> [MATERIAL FOR THIS EXERCISE]
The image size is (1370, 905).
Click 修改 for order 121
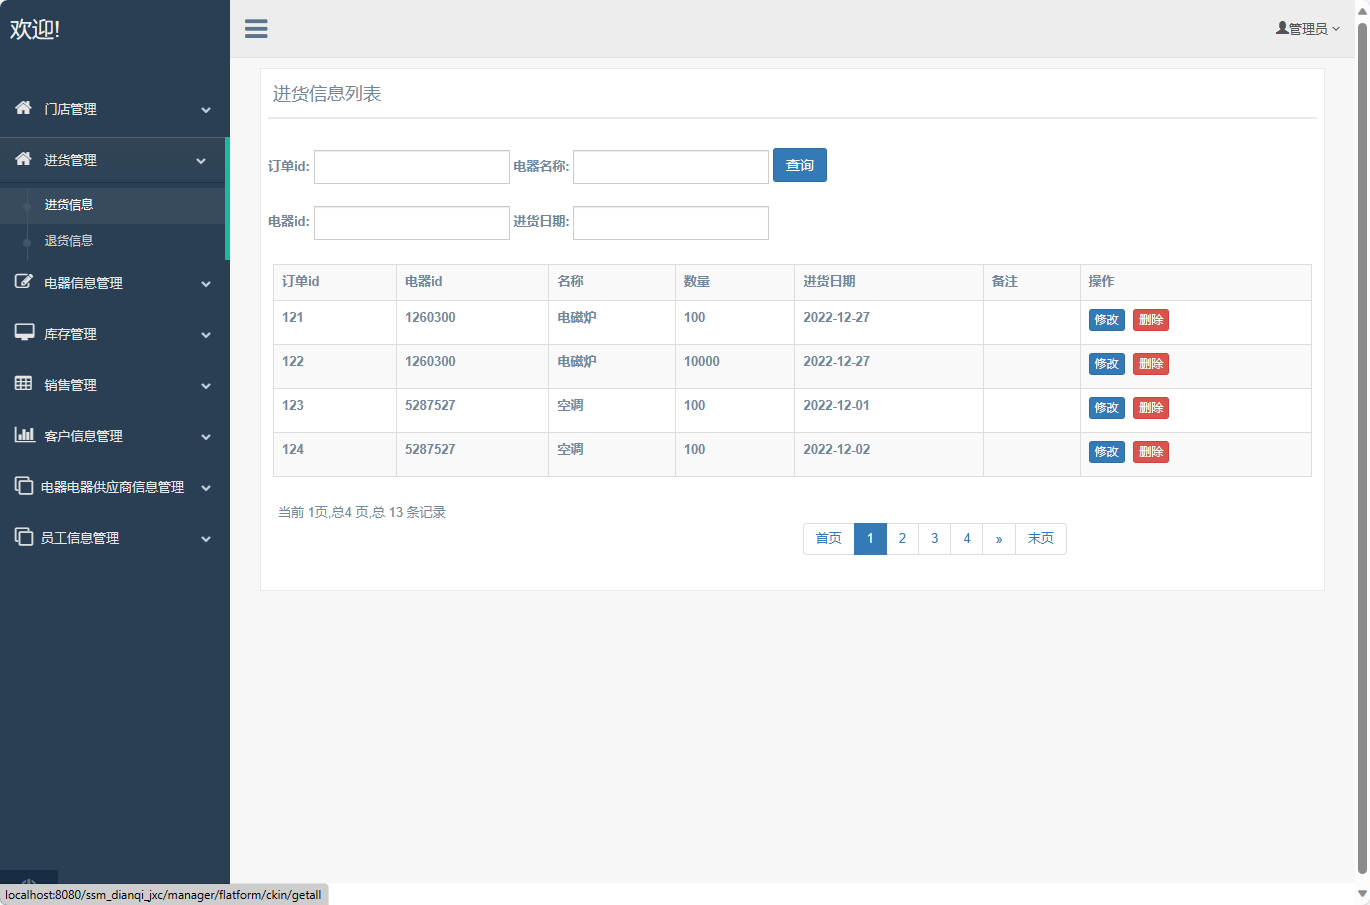[x=1106, y=320]
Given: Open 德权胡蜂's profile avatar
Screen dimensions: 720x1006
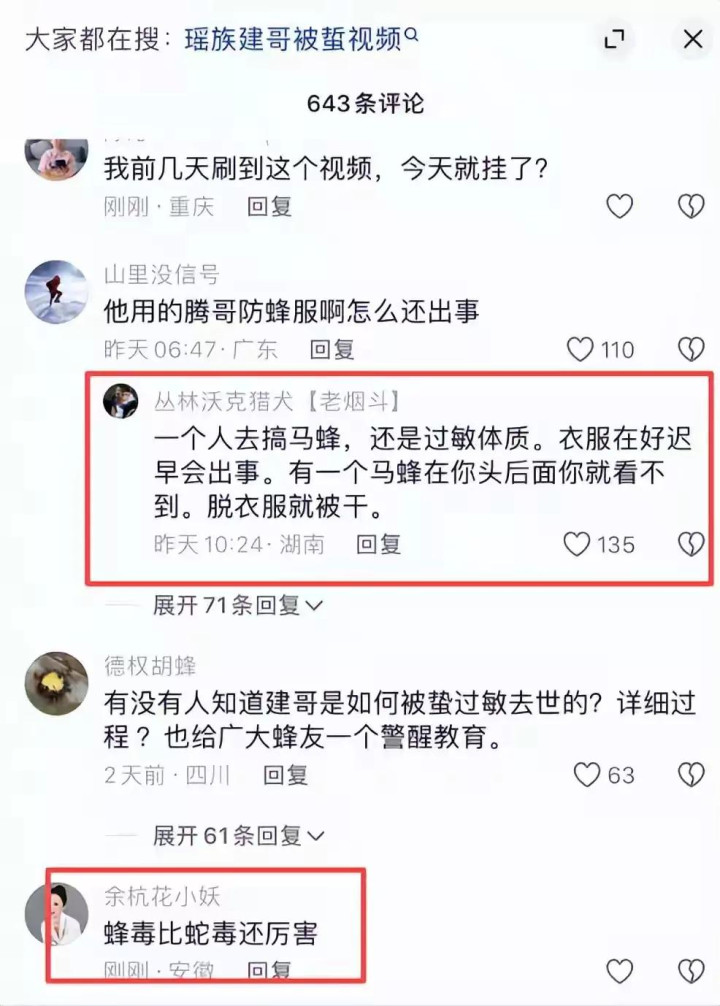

> [TASK INSTRUCTIONS] Write out exactly the lines from the one containing "Given: Open 德权胡蜂's profile avatar" through the end of the records above, both included, leaving all pictures out.

> [RESPONSE TO THIS EXERCISE]
Given: Open 德权胡蜂's profile avatar
Screen dimensions: 720x1006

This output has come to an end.